Ce qu’il y a de fascinant avec le numérique c’est qu’il se construit à travers des outils et des usages. Aucune activité, aucun secteur n’est épargné et pour ne pas être dépassé, il est impératif de s’adapter.

Présenté comme une révolution majeure, le concept de jumeau numérique ou "digital twin" fait peu à peu son chemin. Prenons en exemple le secteur de la construction et du BTP.

Ce secteur peut-il offrir des solutions s’appuyant sur l’usage ?

Comment collecter des informations qui favoriseront le partage d’un savoir-faire au service des utilisateurs ?

1. Jumeau numérique ou « digital twin » : qu’est-ce que c’est ?

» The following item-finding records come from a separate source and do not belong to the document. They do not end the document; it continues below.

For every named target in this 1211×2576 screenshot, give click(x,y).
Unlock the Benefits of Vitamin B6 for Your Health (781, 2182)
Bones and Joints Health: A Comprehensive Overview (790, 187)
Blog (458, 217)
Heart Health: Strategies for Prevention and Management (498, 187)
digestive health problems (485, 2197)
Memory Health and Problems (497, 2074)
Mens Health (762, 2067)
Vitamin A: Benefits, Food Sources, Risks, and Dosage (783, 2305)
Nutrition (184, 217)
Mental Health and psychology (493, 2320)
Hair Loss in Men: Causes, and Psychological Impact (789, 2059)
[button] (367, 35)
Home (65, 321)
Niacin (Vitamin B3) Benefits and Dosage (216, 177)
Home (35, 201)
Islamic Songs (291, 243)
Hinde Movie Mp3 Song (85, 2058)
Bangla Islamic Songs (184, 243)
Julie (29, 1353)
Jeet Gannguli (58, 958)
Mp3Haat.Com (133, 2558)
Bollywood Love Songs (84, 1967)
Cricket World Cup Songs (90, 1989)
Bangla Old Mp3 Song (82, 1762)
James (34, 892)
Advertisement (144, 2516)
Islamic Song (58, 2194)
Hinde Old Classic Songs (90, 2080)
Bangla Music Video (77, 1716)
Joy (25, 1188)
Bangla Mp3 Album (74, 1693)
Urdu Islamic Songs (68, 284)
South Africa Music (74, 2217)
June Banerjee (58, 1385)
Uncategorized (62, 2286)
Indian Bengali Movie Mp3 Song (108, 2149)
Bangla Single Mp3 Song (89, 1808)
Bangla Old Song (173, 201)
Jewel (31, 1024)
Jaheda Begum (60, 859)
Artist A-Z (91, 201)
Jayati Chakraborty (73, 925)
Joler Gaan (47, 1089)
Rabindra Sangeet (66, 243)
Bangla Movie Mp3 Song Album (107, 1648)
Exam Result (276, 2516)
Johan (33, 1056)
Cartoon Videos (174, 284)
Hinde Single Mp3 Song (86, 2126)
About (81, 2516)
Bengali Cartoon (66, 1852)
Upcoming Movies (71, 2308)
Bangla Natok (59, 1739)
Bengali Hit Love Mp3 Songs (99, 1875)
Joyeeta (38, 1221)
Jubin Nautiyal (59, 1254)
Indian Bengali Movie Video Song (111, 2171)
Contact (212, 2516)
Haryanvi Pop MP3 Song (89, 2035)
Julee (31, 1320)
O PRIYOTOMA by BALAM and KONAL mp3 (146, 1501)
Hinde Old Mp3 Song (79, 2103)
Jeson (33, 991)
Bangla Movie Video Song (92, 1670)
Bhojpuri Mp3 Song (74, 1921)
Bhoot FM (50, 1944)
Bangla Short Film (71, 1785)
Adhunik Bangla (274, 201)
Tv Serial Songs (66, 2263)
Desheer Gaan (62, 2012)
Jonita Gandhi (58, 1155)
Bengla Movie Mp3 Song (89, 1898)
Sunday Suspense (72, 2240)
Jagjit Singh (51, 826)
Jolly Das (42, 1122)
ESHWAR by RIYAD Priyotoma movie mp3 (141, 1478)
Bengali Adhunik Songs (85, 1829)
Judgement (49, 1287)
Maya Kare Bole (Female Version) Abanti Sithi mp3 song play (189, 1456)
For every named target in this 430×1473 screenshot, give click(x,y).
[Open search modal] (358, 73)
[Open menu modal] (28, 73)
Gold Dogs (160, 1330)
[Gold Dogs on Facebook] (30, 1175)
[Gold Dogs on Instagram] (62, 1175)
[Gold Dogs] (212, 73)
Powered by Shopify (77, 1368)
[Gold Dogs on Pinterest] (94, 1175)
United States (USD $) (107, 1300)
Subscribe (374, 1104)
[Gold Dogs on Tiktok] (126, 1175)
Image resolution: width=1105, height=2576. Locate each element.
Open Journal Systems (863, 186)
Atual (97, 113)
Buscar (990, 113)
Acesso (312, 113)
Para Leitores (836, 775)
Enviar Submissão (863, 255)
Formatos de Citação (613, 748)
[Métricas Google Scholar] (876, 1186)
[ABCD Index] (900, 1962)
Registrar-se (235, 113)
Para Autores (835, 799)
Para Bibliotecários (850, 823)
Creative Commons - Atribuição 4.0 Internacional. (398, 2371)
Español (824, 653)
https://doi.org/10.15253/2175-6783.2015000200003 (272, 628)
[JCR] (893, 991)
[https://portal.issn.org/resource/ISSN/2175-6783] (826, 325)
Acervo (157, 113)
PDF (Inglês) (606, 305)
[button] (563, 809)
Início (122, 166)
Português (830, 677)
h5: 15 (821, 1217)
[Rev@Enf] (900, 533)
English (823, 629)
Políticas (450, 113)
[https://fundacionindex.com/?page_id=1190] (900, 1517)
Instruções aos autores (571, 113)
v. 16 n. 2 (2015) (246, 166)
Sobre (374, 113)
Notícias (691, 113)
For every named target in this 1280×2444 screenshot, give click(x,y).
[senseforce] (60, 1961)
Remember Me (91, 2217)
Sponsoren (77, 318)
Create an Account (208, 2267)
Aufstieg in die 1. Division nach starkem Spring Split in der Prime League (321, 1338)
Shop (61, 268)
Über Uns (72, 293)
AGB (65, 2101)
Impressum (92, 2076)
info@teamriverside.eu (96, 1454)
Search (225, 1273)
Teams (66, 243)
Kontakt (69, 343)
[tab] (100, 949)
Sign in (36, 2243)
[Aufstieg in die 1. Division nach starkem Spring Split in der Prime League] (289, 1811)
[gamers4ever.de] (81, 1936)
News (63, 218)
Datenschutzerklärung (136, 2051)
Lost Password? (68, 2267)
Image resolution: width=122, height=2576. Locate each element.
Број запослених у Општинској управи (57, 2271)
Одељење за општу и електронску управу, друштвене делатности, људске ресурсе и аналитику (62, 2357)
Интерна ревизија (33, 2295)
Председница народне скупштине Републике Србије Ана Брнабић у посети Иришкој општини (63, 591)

Un jumeau numérique - ou digital twin - est la représentation virtuelle d'un objet physique. Il s'agit d'une réplique numérique exacte souvent en 3D, d'un équipement, prenant en compte l'intégralité de ses composants et de leurs propriétés. En outre, ce double numérique est continuellement nourri de données récoltées sur l'objet physique afin qu'il évolue de la même manière. Il peut être doté d'algorithmes d'intelligence artificielle lui permettant de prendre des décisions comme un être humain.

 

Longtemps réservé aux constructions de tours, son adoption par les foncières est désormais accélérée par la baisse de son coût, les progrès en intelligence artificielle et par la possibilité de cueillir facilement d'importantes quantités de données.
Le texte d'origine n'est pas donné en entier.